═══ PROVIDED RECORDS

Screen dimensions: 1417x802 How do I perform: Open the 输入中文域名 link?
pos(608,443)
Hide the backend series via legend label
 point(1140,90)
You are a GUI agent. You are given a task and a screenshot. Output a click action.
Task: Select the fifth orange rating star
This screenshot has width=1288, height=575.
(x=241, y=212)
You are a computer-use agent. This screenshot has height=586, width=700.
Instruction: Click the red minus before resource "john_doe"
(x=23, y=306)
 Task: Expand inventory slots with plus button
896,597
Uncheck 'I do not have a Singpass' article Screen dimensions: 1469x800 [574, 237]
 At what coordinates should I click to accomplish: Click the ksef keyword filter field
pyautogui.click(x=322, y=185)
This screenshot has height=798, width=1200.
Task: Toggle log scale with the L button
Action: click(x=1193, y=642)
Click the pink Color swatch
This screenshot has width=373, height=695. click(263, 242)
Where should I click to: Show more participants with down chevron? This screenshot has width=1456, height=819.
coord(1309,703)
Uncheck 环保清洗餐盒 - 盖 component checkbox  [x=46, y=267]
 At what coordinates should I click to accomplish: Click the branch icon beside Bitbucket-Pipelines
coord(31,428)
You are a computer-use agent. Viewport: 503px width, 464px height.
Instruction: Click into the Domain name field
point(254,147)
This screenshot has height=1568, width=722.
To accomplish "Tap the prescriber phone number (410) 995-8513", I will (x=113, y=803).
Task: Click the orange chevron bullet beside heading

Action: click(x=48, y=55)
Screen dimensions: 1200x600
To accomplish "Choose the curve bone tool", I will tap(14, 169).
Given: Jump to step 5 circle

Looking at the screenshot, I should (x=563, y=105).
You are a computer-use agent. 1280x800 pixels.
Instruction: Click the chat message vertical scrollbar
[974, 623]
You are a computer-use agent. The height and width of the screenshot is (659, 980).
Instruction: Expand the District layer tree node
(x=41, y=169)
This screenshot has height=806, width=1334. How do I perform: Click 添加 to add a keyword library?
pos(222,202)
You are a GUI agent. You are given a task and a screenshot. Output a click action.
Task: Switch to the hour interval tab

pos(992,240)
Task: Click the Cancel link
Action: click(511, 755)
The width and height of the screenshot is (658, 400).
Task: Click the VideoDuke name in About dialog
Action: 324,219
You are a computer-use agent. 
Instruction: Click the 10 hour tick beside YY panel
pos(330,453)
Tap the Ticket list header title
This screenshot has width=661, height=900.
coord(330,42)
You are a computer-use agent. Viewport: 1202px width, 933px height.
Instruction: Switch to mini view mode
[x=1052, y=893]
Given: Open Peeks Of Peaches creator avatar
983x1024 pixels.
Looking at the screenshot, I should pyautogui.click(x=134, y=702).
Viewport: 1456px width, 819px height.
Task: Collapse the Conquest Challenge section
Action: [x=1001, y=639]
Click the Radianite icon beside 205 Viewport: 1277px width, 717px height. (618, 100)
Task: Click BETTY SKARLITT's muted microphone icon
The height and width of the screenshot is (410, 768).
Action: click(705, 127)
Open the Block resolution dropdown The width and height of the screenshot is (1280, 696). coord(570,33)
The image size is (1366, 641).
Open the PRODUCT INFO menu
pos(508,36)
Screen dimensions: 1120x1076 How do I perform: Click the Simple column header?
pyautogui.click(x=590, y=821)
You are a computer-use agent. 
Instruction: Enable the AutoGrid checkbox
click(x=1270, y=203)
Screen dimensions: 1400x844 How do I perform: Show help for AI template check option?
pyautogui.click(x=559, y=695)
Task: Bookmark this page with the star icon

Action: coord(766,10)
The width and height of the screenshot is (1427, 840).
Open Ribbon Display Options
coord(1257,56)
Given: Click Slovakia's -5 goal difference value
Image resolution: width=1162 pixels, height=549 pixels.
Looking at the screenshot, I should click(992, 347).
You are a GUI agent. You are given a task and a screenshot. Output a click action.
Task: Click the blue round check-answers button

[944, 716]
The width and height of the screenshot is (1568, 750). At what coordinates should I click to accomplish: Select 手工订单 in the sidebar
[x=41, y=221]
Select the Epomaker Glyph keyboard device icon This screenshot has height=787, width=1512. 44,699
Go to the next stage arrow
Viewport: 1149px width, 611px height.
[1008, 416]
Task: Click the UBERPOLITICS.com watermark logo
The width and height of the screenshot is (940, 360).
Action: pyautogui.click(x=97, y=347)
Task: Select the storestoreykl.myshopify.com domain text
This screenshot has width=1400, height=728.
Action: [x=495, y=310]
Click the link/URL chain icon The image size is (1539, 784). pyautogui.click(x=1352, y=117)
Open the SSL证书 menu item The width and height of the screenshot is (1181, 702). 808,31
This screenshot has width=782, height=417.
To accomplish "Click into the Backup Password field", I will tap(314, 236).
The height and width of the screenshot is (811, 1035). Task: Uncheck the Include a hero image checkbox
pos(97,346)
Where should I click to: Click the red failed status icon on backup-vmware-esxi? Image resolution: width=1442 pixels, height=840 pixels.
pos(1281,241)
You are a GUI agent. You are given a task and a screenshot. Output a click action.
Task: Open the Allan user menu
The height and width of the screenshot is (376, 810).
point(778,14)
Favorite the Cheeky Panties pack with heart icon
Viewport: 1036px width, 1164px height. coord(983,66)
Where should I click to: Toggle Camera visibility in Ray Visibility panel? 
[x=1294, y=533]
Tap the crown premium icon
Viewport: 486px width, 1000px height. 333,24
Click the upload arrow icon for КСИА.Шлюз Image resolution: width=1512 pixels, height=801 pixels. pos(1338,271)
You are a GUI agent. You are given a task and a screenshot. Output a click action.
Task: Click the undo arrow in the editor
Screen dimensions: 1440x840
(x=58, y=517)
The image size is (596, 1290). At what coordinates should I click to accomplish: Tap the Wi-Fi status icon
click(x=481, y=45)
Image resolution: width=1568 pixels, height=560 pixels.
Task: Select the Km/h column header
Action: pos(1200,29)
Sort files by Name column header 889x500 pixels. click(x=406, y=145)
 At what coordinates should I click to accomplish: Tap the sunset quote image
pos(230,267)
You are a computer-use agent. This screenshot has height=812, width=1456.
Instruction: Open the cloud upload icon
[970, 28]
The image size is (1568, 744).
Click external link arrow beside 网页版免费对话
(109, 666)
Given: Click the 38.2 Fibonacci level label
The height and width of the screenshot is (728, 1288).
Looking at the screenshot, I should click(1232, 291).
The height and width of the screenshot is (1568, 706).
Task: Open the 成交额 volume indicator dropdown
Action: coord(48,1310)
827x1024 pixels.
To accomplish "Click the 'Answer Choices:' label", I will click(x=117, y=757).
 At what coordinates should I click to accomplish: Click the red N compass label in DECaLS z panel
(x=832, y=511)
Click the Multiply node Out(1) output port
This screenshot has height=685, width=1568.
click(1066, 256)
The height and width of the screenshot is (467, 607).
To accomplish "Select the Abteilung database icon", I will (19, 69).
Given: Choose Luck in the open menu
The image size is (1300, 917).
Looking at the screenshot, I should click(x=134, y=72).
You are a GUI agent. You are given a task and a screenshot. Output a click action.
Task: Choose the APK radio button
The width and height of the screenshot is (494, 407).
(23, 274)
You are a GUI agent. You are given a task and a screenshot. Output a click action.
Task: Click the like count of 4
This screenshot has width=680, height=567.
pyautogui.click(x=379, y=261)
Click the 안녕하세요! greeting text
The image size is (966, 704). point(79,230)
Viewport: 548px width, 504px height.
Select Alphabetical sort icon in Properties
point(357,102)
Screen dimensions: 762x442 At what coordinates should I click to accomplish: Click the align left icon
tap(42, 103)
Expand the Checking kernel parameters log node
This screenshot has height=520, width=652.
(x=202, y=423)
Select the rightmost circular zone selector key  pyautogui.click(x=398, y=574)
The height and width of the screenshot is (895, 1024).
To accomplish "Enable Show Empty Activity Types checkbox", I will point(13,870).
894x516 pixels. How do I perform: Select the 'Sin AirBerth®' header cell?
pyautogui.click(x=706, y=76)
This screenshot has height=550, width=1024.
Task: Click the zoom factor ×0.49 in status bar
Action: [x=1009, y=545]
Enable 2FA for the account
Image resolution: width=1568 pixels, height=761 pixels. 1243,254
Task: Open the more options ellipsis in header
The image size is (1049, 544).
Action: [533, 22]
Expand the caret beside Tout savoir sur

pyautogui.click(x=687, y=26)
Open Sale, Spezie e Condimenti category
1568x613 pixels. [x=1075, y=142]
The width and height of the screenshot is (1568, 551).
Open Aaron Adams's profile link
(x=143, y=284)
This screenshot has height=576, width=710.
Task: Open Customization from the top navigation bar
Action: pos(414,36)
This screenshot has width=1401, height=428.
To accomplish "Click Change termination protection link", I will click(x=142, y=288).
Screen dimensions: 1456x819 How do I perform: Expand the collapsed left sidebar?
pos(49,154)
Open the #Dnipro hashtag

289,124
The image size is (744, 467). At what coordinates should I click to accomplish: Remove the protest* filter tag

══════

## PROBLEM TO WORK ON
Each line above with the word "Choose" must be returned.

## WRITTEN SOLUTION
To accomplish "Choose the curve bone tool", I will tap(14, 169).
Given: Choose Luck in the open menu
Task: Choose the APK radio button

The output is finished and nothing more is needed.